Researchers at the Duke Human Vaccine Institute have developed a method that more accurately identifies new versus long-standing HIV infections, an important distinction when determining where to target public health initiatives and research.

Researchers at the Duke Human Vaccine Institute have spearheaded an effort to develop a more precise way of determining the incidence of HIV infections in large populations, according to a press release from the institute.

The method more accurately identifies new versus long-standing infections, an important distinction when determining where to target public health initiatives and research, according to senior author Georgia Tomaras, PhD, Department of Surgery, director of research, Duke Human Vaccine Institute. The method will also provide benefit when evaluating whether interventions are successful at reducing HIV transmission.

“Recent advances—including effective antiretroviral drugs that both treat and prevent HIV infections—have changed the landscape in the HIV field,” said Tomaras in a statement. “Improved methods for classifying recent infection from older infections are critically needed to help identify the most effective prevention strategies.”

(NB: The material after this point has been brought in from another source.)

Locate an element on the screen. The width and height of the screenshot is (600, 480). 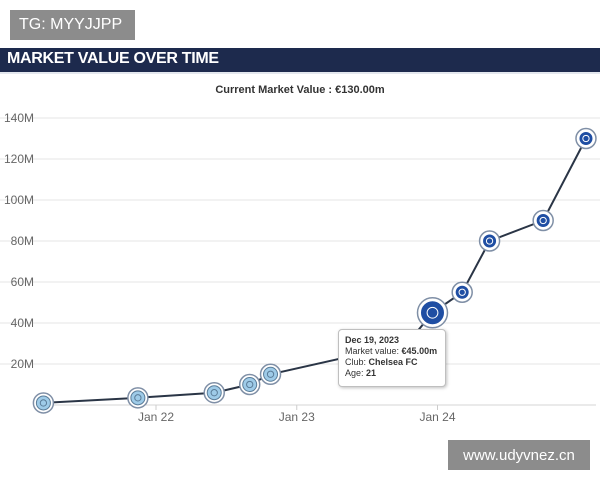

While a number of assays that look at HIV incidence have been developed, the institute has improved upon them by being able to decrease the false recent rate in those assays as well as being able to determine recent versus long-standing infection in the presence of antiretroviral treatment, said Tomaras in an interview with Duke Health.

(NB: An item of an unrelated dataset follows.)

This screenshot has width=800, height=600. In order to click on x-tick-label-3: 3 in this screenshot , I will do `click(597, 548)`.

“The currently available assays are not accurately estimating HIV incidence,” said Tomaras. “They don’t have an appropriate window for identifying recent from long-standing infection. They also have a relatively high false recent rate, so they’re misclassifying people as long-standing or recent infections.”

The research team at the Duke Human Vaccine Institute performed a retrospective analysis of patients with HIV infection over time to profile their circulating antibody response to the HIV virus. According to Tomaras, the methods that they used harnessed early findings of looking at the immune response to HIV infection and developed a binding assay that could look at the reactivity of the antibodies to the different regions of the HIV virus, the strength of the interaction, and the maturation of that response over time.

The team then used a computational analysis to pull the different measurements together to try and identify a combination of biomarkers that could accurately measure and distinguish recently infected versus long-standing infection.

“The improvements seen with this set of biomarkers are a tremendous benefit to the field because they allow for public health researchers, epidemiologists, and those treating HIV to more effectively target prevention and treatment strategies by having an accurate handle on the epidemic, where hot spots are occurring, and who’s becoming recently infected versus who’s been infected for a long time,” said Kelly Seaton, PhD, associate research lab manager, Duke Human Vaccine Institute, during the Duke Health interview.

“The research has progressed to the point now that we are ready to begin development of a kit, which would put this into the field in the hands of people who could measure incidence at regional, state, and national levels.”